This week served as a bit of a mid-program check-in between my bosses and I. I got the chance to demo the Python script that I had worked on. And, while there are a couple of bugs due to the HTML structure itself being amended, it works exactly like it should. I generated batch files as well, so everyone else can just click on a Desktop shortcut and run the script. It made me feel really good to have them compliment my work. Web scraping is something I have always wanted to learn how to do, but in my mind is a relatively simple thing to do. So the fact that it had not been done yet, and I got to learn something new while also building something that will benefit the department made me feel really accomplished.
In addition to talking about work tasks, we talked about the internship program as a whole. What did I like? What did I not like? Am I doing everything that I had hoped to do? If we are being totally honest, I love it here. I am learning so much, doing so much for this company, and am so grateful to have the freedom to continue researching and learning digital methods that are important to me. I will admit, my internship is very different from what the other interns around CNN have. They all work with new media and generating content. I like to think that my job is to play with the new content they create. Scraping articles, perhaps doing some topic modeling on politics or sports or something. I get to read and learn so much.
Since the Python scripts works for everyone, and I successfully mapped all of the Google terms with our existing terms, my tasks are switching gears a little bit. I now am dealing with some sentiment analysis work as well as facilitating the creation of new tags for our term list. Specifically, I am identifying new people to add to our directory.
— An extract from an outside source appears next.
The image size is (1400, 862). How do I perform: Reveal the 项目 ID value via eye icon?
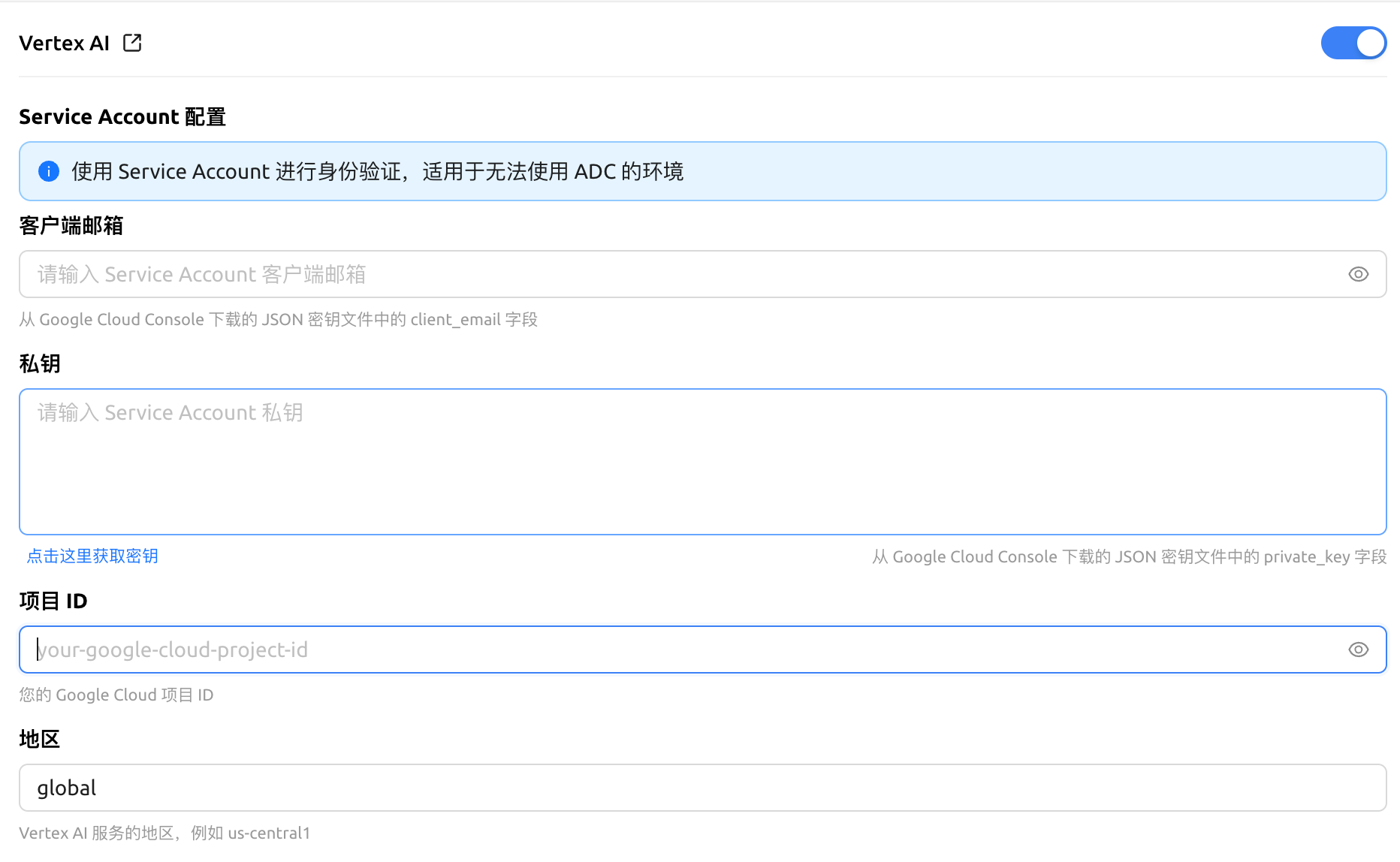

With the sentiment analysis, I am working with intensity scoring. In other words, the amount of weight given to a single word or limited string of words based on how those words make a reader feel. For example, terms like “controversial” or “powerful” are given a stronger weight, while terms like “unorganized” or “activist” are given a lesser weight. It is difficult to explain how sentiment analysis works, mostly because different people have different reactions to different stories. We debate quite a bit about what a word means and the feelings we get from how it is used. It seems to be a never ending battle. But that is half the fun!
For identifying what people we need to add to our terms list, I should preface this by saying I read probably around thirty to fifty stories per day. These stories cover any and all subject matter we publish here at CNN. That said, I read a lot of names. Many of them are already in our list. The names that I add now are names that appear frequently across multiple stories, and multiple times in stories. For example, I added Cori “Coco” Gauff to our terms list, as she became a very popular name very quickly due to her performance at Wimbledon.
I have said this before, and I will say it again: it is so cool being a historian and working with real-time, relevant information. More often than not, the material I work with is around 200 years old. To be using digital methods to play with information as it comes out is really cool premise for me.